• PROBLEM TO SOLVE
Return each entry word for word and skip its pictures.

━━━━━━━━━━━━━━━━

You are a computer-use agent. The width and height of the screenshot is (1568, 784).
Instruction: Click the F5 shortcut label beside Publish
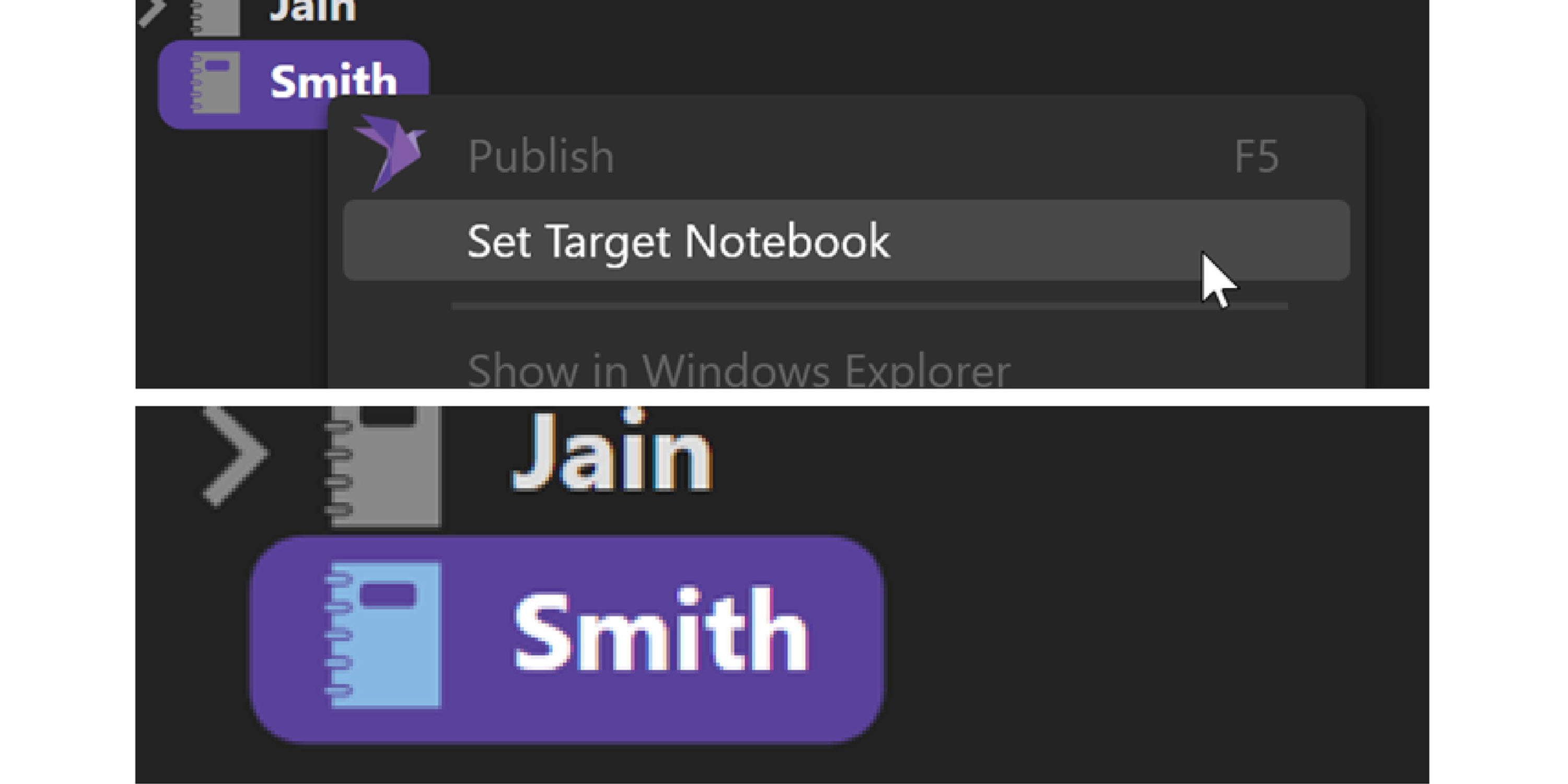click(1257, 157)
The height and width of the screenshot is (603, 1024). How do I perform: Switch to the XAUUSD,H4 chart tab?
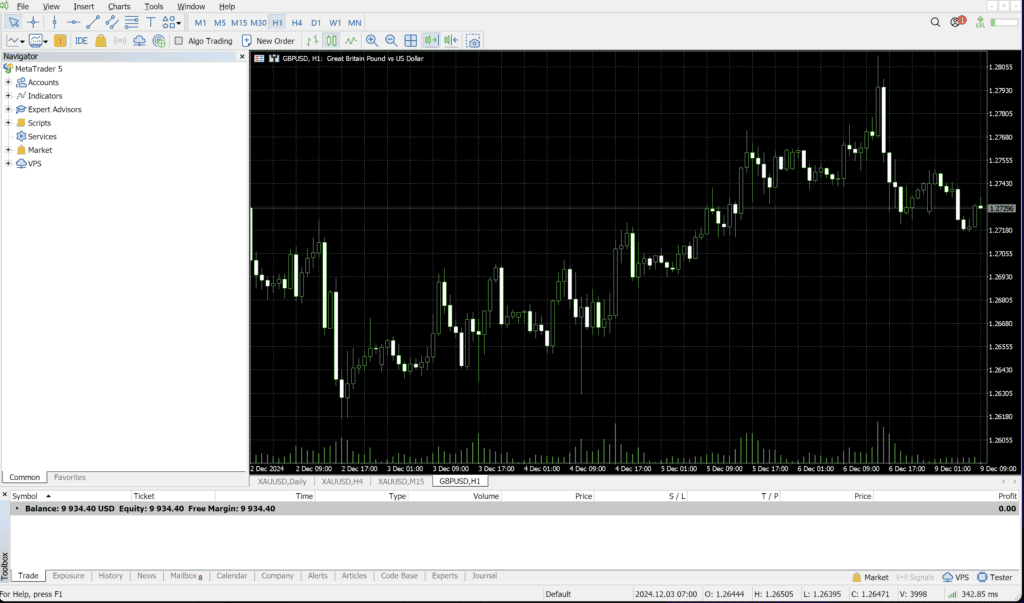[342, 481]
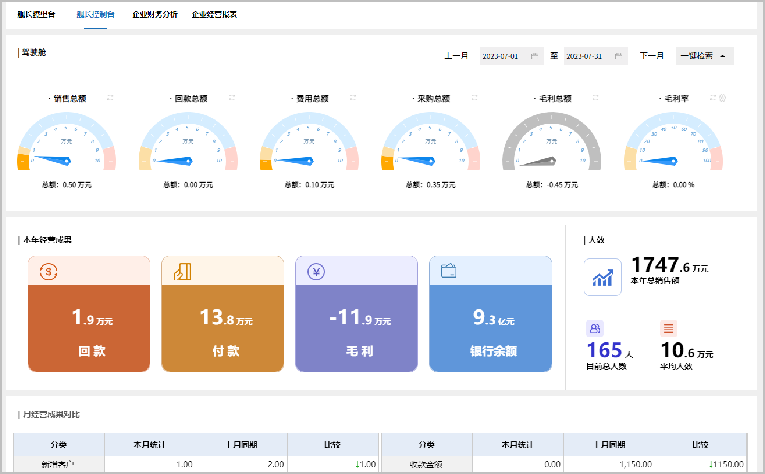Open the end date picker calendar
Screen dimensions: 765x474
coord(620,56)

━━━━━━━━━━━━━━━━

• SOLVED PROBLEM
You are a computer-use agent. The width and height of the screenshot is (1568, 784).
Instruction: Click the F5 shortcut label beside Publish
click(1257, 157)
The height and width of the screenshot is (603, 1024). How do I perform: Switch to the XAUUSD,H4 chart tab?
[342, 481]
Open the end date picker calendar
Screen dimensions: 765x474
coord(620,56)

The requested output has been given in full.